- **Directions for this task**: Copy these lines verbatim, leaving out the pictures.

BEGIN Exercise materials

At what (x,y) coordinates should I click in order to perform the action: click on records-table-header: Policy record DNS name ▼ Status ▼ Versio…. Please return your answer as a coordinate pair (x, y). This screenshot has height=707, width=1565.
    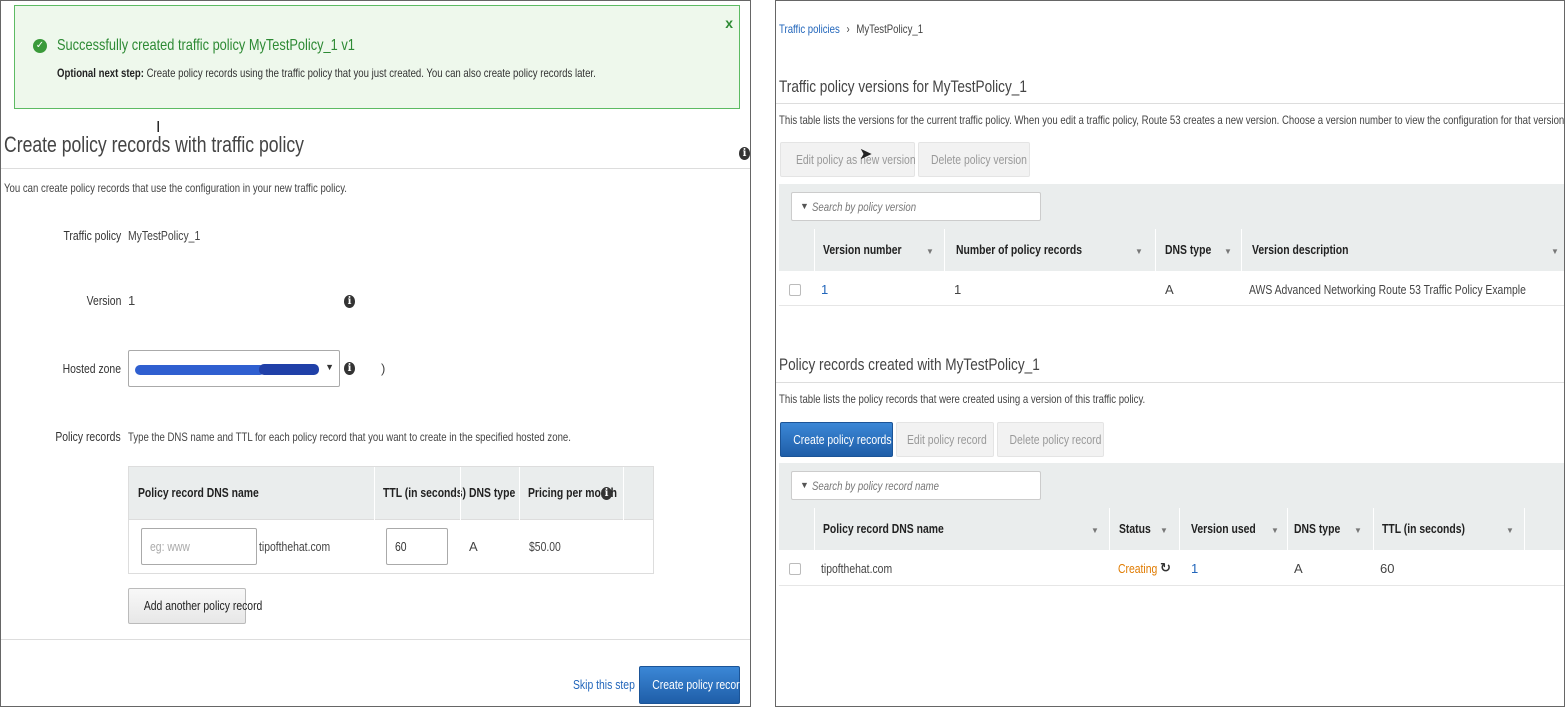
    Looking at the image, I should click on (1172, 529).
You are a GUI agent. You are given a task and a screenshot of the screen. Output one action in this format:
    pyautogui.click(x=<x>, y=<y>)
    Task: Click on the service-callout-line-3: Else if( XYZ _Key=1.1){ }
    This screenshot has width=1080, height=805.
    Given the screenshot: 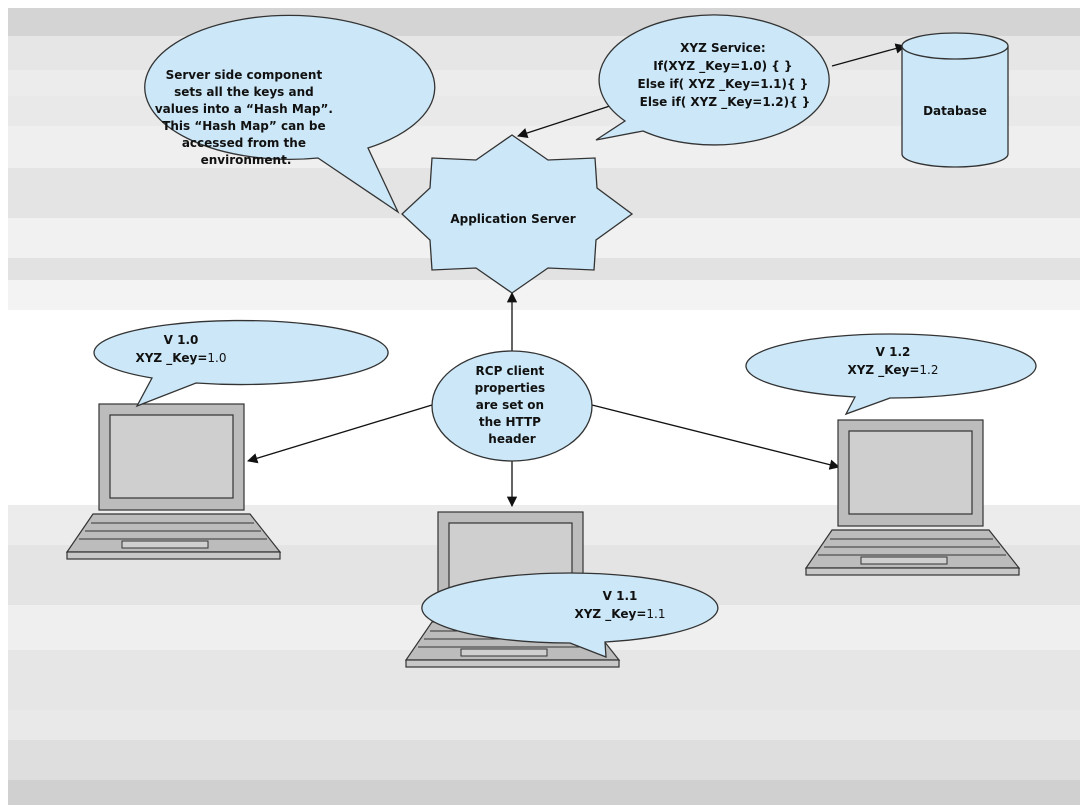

END Exercise materials

- **Output of the task**:
At what (x,y) coordinates should I click in order to perform the action: click on records-table-header: Policy record DNS name ▼ Status ▼ Versio…. Please return your answer as a coordinate pair (x, y). This screenshot has height=707, width=1565.
    Looking at the image, I should click on (1172, 529).
You are a GUI agent. You are given a task and a screenshot of the screen. Output one action in this format:
    pyautogui.click(x=<x>, y=<y>)
    Task: Click on the service-callout-line-3: Else if( XYZ _Key=1.1){ }
    This screenshot has width=1080, height=805.
    Given the screenshot: 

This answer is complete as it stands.